* [PATCH for-rc 0/3] Bugfixes for HNS RoCE
@ 2023-05-12 9:22 Junxian Huang
2023-05-12 9:22 ` [PATCH for-rc 1/3] RDMA/hns: Fix timeout attr in query qp for HIP08 Junxian Huang
` (3 more replies)
0 siblings, 4 replies; 5+ messages in thread
From: Junxian Huang @ 2023-05-12 9:22 UTC (permalink / raw)
To: jgg, leon; +Cc: linux-rdma, linuxarm, linux-kernel, huangjunxian6
1.#1: The first patch fixes an error of queried timeout attr on HIP08.
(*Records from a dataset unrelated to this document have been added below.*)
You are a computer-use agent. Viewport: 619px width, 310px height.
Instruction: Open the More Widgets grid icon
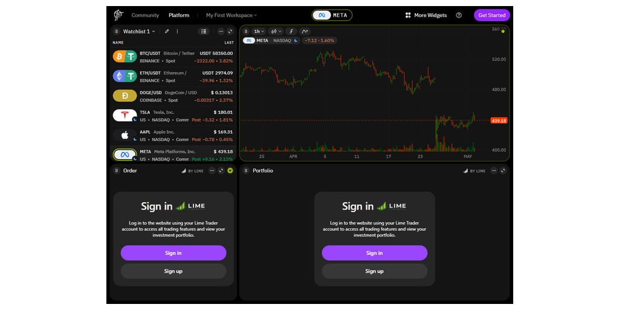408,15
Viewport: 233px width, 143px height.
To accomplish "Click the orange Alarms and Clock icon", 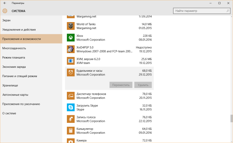I will [x=71, y=73].
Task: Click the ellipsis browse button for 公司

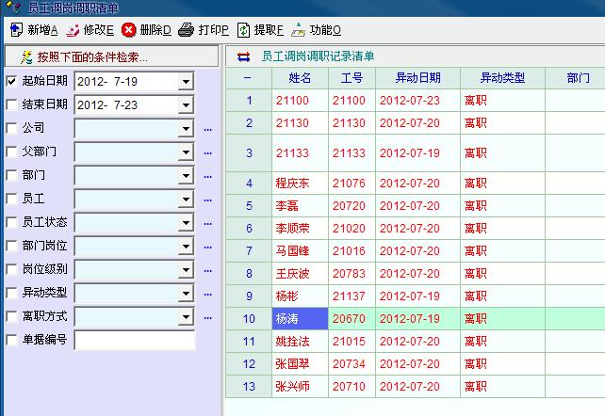Action: (x=207, y=128)
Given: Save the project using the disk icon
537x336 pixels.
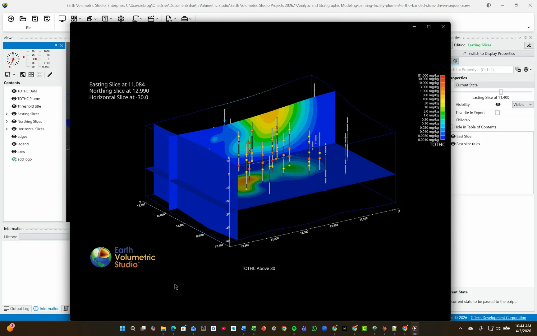Looking at the screenshot, I should 35,19.
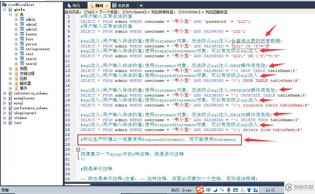
Task: Click the beauty table icon in sidebar
Action: [22, 34]
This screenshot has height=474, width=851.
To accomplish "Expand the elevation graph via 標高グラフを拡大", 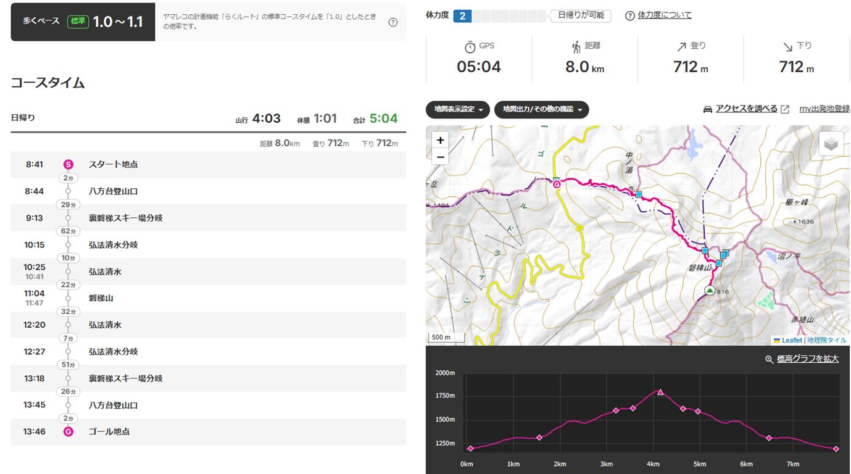I will pos(807,359).
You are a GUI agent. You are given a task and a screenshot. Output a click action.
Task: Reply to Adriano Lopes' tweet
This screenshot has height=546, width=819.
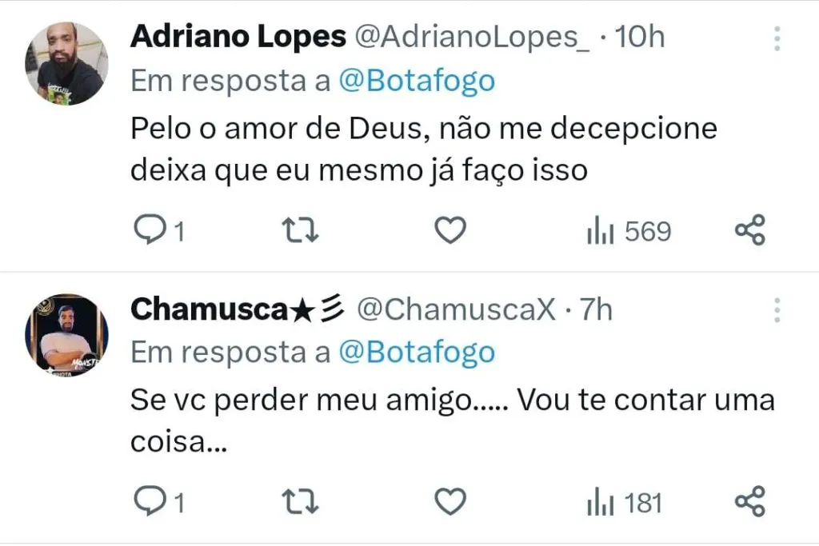point(147,231)
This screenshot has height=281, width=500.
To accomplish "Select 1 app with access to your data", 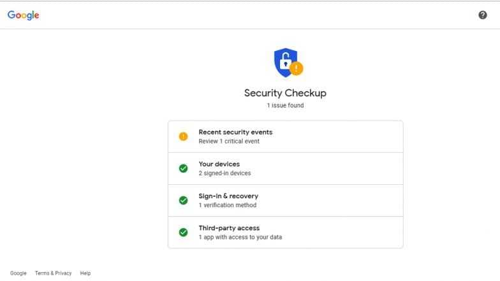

2.#2: The second patch checks and adjusts the BT page size to ensure
successful resource allocation.
3.#3: The third patch modifies the value of long message loopback slice
to improve traffic balance.
Chengchang Tang (2):
RDMA/hns: Fix timeout attr in query qp for HIP08
RDMA/hns: Fix base address table allocation
Yangyang Li (1):
RDMA/hns: Modify the value of long message loopback slice
drivers/infiniband/hw/hns/hns_roce_hw_v2.c | 25 +++++++++----
drivers/infiniband/hw/hns/hns_roce_hw_v2.h | 2 +
drivers/infiniband/hw/hns/hns_roce_mr.c | 43 ++++++++++++++++++++++
3 files changed, 62 insertions(+), 8 deletions(-)
--
2.30.0
^ permalink raw reply [flat|nested] 5+ messages in thread
* [PATCH for-rc 1/3] RDMA/hns: Fix timeout attr in query qp for HIP08
2023-05-12 9:22 [PATCH for-rc 0/3] Bugfixes for HNS RoCE Junxian Huang
@ 2023-05-12 9:22 ` Junxian Huang
2023-05-12 9:22 ` [PATCH for-rc 2/3] RDMA/hns: Fix base address table allocation Junxian Huang
` (2 subsequent siblings)
3 siblings, 0 replies; 5+ messages in thread
From: Junxian Huang @ 2023-05-12 9:22 UTC (permalink / raw)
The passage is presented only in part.